Importance: No effective pharmaceutical agents have yet been identified to treat acute kidney injury after cardiac surgery.
Objective: To determine whether fenoldopam reduces the need for renal replacement therapy in critically ill cardiac surgery patients with acute kidney injury.
Design, setting, and participants: Multicenter, randomized, double-blind, placebo-controlled, parallel-group study from March 2008 to April 2013 in 19 cardiovascular intensive care units in Italy. We randomly assigned 667 patients admitted to intensive care units after cardiac surgery with early acute kidney injury (≥50% increase of serum creatinine level from baseline or oliguria for ≥6 hours) to receive fenoldopam (338 patients) or placebo (329 patients). We used a computer-generated permuted block randomization sequence for treatment allocation. All patients completed their follow-up 30 days after surgery, and data were analyzed according to the intention-to-treat principle.
Interventions: Continuous infusion of fenoldopam or placebo for up to 4 days with a starting dose of 0.1 μg/kg/min (range, 0.025-0.3 µg/kg/min).
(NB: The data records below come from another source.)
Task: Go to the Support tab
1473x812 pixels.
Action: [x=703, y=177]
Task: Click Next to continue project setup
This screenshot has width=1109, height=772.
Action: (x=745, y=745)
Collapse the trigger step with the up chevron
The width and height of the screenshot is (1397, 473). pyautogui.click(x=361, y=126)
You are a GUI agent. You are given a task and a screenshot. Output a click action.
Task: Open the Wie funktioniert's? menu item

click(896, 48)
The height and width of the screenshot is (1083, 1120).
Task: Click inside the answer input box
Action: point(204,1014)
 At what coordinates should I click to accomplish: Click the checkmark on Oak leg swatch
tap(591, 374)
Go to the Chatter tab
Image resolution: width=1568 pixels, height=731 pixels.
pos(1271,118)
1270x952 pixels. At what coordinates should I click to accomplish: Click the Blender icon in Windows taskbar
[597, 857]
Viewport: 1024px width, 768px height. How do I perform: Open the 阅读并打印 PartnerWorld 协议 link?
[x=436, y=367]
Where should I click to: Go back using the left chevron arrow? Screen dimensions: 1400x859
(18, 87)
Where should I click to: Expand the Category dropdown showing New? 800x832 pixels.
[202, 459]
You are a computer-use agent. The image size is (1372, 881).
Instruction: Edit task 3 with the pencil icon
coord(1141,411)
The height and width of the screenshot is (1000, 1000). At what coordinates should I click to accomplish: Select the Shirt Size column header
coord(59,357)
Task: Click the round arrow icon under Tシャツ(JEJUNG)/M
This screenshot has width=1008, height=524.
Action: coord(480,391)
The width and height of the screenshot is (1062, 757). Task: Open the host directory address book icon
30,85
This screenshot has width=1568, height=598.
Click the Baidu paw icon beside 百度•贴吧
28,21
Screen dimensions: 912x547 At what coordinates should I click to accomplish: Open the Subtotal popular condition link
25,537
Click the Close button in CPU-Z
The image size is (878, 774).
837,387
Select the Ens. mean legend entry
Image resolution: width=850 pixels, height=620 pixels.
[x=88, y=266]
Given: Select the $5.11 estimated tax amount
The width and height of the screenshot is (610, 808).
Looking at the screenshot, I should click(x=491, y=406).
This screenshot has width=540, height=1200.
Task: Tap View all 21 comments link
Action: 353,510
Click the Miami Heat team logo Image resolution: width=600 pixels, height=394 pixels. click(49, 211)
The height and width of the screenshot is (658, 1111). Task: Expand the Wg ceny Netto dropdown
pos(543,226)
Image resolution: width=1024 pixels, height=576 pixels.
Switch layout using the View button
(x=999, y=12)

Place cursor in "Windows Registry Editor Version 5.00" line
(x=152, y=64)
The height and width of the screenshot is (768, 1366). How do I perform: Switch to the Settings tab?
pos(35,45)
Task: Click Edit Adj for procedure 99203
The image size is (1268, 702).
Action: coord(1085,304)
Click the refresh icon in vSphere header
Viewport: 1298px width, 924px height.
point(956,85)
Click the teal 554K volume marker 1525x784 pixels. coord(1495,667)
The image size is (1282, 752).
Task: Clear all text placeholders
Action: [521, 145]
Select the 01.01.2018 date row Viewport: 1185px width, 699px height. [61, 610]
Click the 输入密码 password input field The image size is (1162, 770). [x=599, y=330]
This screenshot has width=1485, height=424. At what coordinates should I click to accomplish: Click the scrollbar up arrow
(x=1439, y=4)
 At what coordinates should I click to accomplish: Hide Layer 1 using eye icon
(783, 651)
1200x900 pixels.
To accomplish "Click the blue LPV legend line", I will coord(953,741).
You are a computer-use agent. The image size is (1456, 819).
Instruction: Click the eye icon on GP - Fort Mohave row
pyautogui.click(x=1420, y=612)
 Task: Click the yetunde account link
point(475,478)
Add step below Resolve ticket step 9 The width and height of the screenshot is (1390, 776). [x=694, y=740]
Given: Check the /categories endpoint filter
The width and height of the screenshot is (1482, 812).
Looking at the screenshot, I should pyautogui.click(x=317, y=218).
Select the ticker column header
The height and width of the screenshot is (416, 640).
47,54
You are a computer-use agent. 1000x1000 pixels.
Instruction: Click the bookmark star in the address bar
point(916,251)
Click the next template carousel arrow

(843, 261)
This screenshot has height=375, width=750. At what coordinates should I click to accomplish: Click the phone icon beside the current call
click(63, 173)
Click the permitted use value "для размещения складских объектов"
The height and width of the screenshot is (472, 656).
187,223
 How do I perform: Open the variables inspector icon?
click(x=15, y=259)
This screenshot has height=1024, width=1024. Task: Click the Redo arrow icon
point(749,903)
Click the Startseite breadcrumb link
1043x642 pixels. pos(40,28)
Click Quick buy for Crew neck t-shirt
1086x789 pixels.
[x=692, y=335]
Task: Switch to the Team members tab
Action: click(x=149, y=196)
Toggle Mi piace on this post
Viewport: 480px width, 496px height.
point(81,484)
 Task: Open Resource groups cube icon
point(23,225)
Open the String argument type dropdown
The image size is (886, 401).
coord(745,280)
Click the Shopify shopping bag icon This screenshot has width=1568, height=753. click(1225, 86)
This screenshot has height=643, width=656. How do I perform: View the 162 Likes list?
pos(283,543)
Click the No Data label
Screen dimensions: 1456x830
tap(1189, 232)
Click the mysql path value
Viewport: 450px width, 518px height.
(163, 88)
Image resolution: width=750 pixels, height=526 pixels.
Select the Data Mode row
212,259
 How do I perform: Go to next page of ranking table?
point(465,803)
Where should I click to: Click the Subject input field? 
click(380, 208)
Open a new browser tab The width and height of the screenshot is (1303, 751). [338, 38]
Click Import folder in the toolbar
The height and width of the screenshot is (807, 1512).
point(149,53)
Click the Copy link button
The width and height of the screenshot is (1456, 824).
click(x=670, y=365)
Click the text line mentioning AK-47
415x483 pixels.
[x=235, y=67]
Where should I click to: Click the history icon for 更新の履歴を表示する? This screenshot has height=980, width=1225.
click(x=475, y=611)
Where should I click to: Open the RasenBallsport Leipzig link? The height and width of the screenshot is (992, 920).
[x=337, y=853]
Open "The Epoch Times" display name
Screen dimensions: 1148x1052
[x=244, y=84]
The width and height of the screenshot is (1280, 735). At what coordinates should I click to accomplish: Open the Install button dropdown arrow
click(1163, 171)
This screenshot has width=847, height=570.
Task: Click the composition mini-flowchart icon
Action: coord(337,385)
Main outcomes and measures: The primary end point was the rate of renal replacement therapy. Secondary end points included mortality (intensive care unit and 30-day mortality) and the rate of hypotension during study drug infusion.
Results: The study was stopped for futility as recommended by the safety committee after a planned interim analysis. Sixty-nine of 338 patients (20%) allocated to the fenoldopam group and 60 of 329 patients (18%) allocated to the placebo group received renal replacement therapy (P = .47). Mortality at 30 days was 78 of 338 (23%) in the fenoldopam group and 74 of 329 (22%) in the placebo group (P = .86). Hypotension occurred in 85 (26%) patients in the fenoldopam group and in 49 (15%) patients in the placebo group (P = .001).
Conclusions and relevance: Among patients with acute kidney injury after cardiac surgery, fenoldopam infusion, compared with placebo, did not reduce the need for renal replacement therapy or risk of 30-day mortality but was associated with an increased rate of hypotension.
Trial registration: clinicaltrials.gov Identifier: NCT00621790.